## Task requirements:
a) From the article on the Green Hustle Festival, list every numerical detail given about the Nottingham Climate Assembly.
b) Extend the article on the Green Hustle Festival and community action in Nottingham, starting after its final sentence.

## Document passage:
Green Hustle Festival showed our system is broken but hope grows in the gaps left in communities

Despair and division remain in the UK in 2026 but Green Hustle Festival in Nottingham celebrated community, creativity and climate action and showed the hope political leaders and institutions must build on, writes Adam Pickering

In association with Experian

Our communities teem with creativity, yet it’s a resource governments have seldom nurtured, especially in the age of austerity and seemingly never-ending cost of living crisis. Thankfully in places like Nottingham, we’re nurturing it ourselves. And that, I believe, is leading to a genuine revolution in our politics.

Here in Nottingham and Nottinghamshire we have a wave of movements towards cracking open power. Our city just held Nottingham Climate Assembly – a full citywide Citizens’ Assembly six years in the making, powered by local volunteers, with 60 paid delegates chosen from over 600 applicants deliberating over two interactive days. The group was an unprecedented slice of Nottingham, and delegates have reported inspiring experiences. Experts on tap, not on top.

(Target pointing data)
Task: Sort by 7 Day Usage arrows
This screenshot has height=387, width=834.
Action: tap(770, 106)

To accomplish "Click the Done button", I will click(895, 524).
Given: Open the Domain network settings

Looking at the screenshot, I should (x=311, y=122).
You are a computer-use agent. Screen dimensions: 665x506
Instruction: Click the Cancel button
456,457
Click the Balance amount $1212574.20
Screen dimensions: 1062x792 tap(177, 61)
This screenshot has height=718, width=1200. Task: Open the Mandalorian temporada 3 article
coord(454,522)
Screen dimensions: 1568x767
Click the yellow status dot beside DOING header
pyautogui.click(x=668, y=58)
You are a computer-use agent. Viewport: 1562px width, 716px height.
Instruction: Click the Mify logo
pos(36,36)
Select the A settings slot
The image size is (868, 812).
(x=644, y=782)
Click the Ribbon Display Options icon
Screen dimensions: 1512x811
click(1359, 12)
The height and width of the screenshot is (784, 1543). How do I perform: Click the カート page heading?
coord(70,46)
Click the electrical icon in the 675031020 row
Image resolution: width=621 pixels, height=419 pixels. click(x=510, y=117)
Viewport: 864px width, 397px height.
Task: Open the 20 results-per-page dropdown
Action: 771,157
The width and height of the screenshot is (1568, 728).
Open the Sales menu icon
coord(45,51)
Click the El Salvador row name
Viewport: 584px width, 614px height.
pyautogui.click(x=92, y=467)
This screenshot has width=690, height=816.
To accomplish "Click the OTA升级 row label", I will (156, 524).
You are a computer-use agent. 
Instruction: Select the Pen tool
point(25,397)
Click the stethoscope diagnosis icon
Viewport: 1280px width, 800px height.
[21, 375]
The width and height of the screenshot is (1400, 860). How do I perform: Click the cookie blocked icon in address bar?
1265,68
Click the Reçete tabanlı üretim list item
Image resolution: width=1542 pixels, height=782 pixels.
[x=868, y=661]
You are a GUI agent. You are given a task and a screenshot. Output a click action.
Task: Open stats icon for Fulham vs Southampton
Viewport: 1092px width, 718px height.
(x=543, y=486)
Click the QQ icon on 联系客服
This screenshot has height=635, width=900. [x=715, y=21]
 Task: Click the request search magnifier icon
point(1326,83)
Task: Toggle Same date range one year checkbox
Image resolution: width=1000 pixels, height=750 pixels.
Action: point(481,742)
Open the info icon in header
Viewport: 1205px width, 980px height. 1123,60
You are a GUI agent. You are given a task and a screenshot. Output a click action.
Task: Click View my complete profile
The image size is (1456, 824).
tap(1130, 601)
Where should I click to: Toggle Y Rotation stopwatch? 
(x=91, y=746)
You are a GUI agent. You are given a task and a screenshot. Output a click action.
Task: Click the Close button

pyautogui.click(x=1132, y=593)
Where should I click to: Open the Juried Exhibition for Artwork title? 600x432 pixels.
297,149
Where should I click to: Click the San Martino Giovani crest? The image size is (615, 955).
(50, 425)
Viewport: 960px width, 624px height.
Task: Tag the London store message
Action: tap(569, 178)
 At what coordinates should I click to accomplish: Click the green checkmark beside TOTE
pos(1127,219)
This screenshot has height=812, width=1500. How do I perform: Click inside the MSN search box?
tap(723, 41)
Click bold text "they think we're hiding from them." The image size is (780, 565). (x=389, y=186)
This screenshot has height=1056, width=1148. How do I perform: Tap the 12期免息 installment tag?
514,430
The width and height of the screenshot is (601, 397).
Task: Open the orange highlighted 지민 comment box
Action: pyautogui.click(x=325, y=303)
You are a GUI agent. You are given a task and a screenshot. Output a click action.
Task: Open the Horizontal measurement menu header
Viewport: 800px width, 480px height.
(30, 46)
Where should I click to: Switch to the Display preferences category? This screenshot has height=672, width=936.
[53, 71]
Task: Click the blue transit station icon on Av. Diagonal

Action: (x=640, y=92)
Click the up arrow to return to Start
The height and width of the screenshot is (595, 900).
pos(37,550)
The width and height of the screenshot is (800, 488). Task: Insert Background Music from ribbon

## Task answers:
a)
- Six years in the making
- 60 paid delegates
- Chosen from over 600 applicants
- Deliberation over two interactive days

b)
People at Green Hustle Festival
Organisers hope the Nottingham festival will ‘spark a revolution in our politics’. Image: Tom Platinum Morley

Resolve Notts is a citizen group which began as a response to government-imposed cuts, and now mobilises locals through grassroots community organising-informed ‘action listening’, broadening the local community organising. That’s not all Nottingham’s doing to creatively put citizens in power. We have the world’s first art gallery to be co-led (on par with executives and trustees) by an assembly of its community, in New Art Exchange.

These all came together at the Green Hustle Festival which took place last weekend. The festival began online in 2020 and now takes over a large swathe of the city including its way-leading Green Heart at the centre of a housing-led rejuvenation. This is an idea with roots in a local petition followed by a first community meeting on Reimagining Broadmarsh which was the crescendo of our first event.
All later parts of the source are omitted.